President Alberto Fernández maintained that the unemployment rate fell to half of the levels it received when he assumed the Presidency, and stressed that for it to continue to decline, “continuing to support the industry is essential.”
Fernández spoke at a ceremony at the Ford automaker plant in the Buenos Aires town of General Pacheco, in which he pondered that the law to promote the automotive industry was “the result of consensus” from different sectors.
The president led the act in which he promulgated the Law for the Promotion of the Automotive Industry, together with the Minister of Economy, Sergio Massa, and the Secretary of Industry and Productive Development, José Ignacio de Mendiguren.

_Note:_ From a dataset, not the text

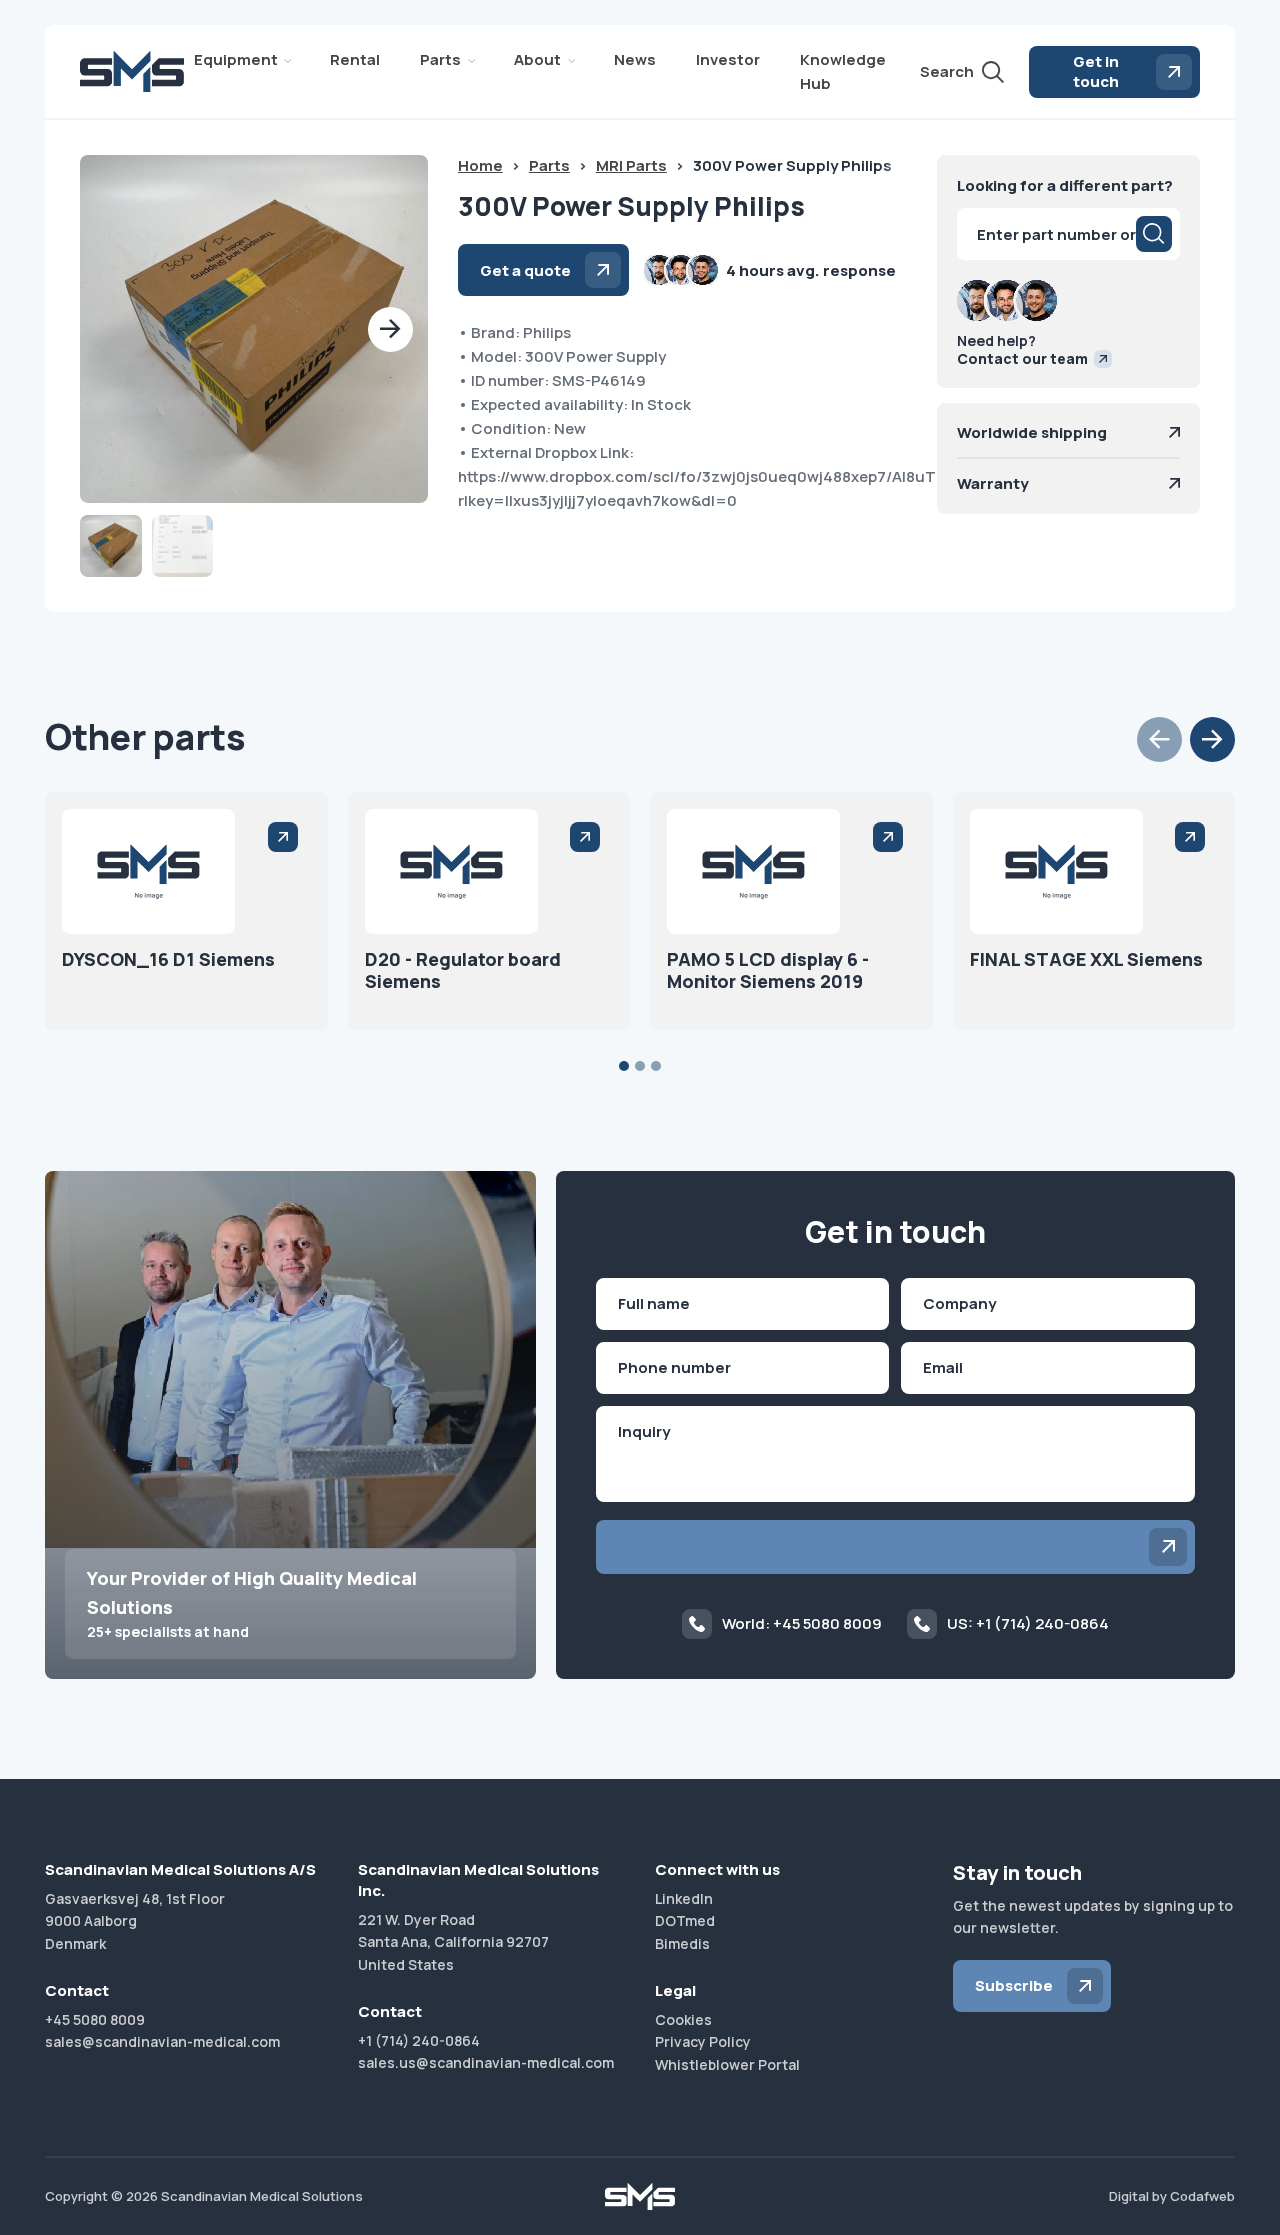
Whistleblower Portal (727, 2064)
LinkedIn (684, 1898)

The rule contemplates tax benefits such as exemption from export rights until 2031 and declares auto parts production a strategic sector.
It also contemplates benefits for automotive investments, such as the early return of the Value Added Tax (VAT), since it establishes that the term will be reduced from six to three years and in the case of the amortization of capital goods it is reduced from five to three years.

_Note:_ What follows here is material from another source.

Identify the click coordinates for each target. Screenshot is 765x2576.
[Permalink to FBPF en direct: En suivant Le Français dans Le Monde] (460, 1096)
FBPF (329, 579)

The initiative establishes a set of incentive measures aimed at new investment projects that ensure greater production, exports and employment in terminals and auto parts companies, in order to add value from industrial processes.

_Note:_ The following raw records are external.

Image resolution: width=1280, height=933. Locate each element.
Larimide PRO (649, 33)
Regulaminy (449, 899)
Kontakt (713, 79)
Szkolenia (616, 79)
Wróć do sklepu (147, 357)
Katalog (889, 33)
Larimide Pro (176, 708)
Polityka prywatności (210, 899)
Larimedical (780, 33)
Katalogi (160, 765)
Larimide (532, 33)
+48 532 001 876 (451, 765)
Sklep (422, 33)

The rule, in turn, creates two new entities: a program to promote new investments and the Mobility Institute.
The first of the entities includes both capital investments and infrastructure works and benefits both foreign and domestic terminals.
The second strategic axis creates an institute whose purpose is to coordinate the different links of the automotive value chain with the public sector, that of workers and that of technological innovation.